Travelling with a child who has a different surname to you

Child playing in the sand at Misquamicut Beach

Travelling with children can be stressful at times, so anything that can lead to delay, questions and stress can make this worse.  As with all things travel related, preparation and research can make life a lot easier.

Lots of people ask questions about travelling with children on travel forums; Does my child need their own seat? How long does my childs passport need to be valid for? What age can my child travel on their own? Do they need to be met at the other airport? We will be covering these topics and more in a series of other posts in the coming weeks.  All designed to answer your frequently asked questions, help you prepare and make travelling a little bit easier and stress free.

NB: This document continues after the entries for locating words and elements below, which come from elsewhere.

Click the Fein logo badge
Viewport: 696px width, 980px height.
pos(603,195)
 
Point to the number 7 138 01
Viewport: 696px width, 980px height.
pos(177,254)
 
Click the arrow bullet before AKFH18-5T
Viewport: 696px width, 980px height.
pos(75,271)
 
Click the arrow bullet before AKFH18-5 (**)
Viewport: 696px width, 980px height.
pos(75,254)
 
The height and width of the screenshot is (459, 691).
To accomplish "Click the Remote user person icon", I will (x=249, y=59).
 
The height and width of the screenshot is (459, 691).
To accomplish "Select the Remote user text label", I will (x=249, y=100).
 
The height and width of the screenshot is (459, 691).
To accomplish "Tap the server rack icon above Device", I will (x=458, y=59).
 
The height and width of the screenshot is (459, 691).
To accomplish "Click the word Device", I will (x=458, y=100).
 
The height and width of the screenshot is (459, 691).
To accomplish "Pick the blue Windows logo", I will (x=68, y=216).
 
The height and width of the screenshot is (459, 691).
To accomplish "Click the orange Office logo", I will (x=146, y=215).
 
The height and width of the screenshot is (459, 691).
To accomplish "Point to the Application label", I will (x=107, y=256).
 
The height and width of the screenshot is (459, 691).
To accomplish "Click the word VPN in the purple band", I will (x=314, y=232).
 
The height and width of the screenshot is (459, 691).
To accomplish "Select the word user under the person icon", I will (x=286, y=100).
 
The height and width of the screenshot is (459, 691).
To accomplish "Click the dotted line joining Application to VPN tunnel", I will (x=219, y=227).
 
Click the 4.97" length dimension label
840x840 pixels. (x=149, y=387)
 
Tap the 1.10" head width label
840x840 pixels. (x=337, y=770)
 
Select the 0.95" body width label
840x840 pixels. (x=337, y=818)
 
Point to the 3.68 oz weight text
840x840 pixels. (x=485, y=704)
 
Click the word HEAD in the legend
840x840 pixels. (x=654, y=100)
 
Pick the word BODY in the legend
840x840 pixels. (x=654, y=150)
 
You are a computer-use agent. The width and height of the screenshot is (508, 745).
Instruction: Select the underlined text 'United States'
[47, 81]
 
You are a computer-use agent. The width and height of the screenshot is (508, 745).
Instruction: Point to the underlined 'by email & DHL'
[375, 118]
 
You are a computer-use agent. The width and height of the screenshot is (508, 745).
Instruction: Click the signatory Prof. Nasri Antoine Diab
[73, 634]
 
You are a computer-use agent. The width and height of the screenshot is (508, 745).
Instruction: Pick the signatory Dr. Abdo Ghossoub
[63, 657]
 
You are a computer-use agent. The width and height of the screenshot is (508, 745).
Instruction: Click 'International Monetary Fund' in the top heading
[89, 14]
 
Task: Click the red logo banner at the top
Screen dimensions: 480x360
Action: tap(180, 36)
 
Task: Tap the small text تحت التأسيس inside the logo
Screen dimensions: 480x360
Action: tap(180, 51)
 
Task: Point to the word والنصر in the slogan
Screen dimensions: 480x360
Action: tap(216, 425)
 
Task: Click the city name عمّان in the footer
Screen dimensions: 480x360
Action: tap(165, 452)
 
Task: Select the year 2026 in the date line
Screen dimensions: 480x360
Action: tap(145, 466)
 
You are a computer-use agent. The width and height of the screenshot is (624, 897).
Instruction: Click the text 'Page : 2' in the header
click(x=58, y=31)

If your child has a different surname

If your child has a different surname to you then you will already be familiar with extra paperwork that you have to fill out, assumptions that you have the same name as your child and also the extra paperwork that you will have had to send off to get your childs first passport.  Surely, once you have the passport thats it right? Well, no, not always.

So, if you are travelling with your child or children and they have a different surname or surname variation to you then you may be asked to prove their identity when going through passport control and/or checking it at the airport (this also applies to other border controls at seaports for example and isn’t exclusive to airline travel).

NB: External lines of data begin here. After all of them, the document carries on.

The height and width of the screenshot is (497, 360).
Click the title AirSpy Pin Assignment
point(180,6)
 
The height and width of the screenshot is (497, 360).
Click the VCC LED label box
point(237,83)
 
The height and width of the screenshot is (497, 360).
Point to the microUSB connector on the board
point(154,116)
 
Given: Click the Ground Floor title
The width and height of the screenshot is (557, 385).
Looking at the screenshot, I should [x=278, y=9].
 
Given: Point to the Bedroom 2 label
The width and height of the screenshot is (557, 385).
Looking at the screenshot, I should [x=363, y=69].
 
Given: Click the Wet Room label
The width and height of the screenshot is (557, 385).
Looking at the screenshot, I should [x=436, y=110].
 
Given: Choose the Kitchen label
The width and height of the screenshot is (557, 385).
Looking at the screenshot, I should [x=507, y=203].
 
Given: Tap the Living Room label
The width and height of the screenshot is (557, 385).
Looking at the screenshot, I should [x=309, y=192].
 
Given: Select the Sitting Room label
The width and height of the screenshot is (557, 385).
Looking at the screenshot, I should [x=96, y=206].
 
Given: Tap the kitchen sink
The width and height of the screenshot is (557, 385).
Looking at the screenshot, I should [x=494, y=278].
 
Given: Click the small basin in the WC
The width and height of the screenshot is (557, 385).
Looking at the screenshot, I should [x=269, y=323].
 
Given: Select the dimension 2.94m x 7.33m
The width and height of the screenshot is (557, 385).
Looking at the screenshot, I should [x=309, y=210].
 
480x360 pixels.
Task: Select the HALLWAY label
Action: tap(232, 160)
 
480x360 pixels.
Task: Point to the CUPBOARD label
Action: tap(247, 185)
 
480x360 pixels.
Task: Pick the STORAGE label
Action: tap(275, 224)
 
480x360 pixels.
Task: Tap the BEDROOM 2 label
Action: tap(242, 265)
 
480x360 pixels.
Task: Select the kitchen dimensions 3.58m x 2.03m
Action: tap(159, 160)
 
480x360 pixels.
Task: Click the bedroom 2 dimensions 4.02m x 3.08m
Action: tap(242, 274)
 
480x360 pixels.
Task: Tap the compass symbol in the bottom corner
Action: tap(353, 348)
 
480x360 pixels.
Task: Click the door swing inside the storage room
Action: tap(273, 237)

The reason for this is for child protection.  It is to help prevent abductions and child smuggling and routine checks are more frequent now than ever before, even when returning to the UK.

Making the process easier when you travel

So, what you can do to make life a bit easier to prove the child is yours and that you are allowed to be travelling with them.

  • If both of the parents of the child are travelling with the child then there shouldn’t be any questions.  Unless the child has a completely different surname, but if you are both registered as the parents then this should be straightforward.
  • If only one parent or someone else is travelling with your child, such as a grandparent then you should make sure that whoever is travelling with the child has a consent letter signed by any parents that are NOT present.  A simple note explaining the dates of travel, who they are travelling with and the parents full name an if possible get it countersigned, either by a local solicitors (for a small fee) or by a company director, doctor, teacher or other professional who would have been allowed to sign the childs passport photo.

Whilst this isn’t officially recognised by all authorities (including the UK), it will help.  It may avoid further questions or if not will give the contact details for someone who the authorities could contact to verify your claim to the child.

If you are an adoptive or foster parent then the court order saying you are the lawful custodian or guardian of the child should be sufficient.

Official guidance

It is worth checking with the airline if they have any special requirements. The UK Government “Taking a Child Abroad” article is worth reading too.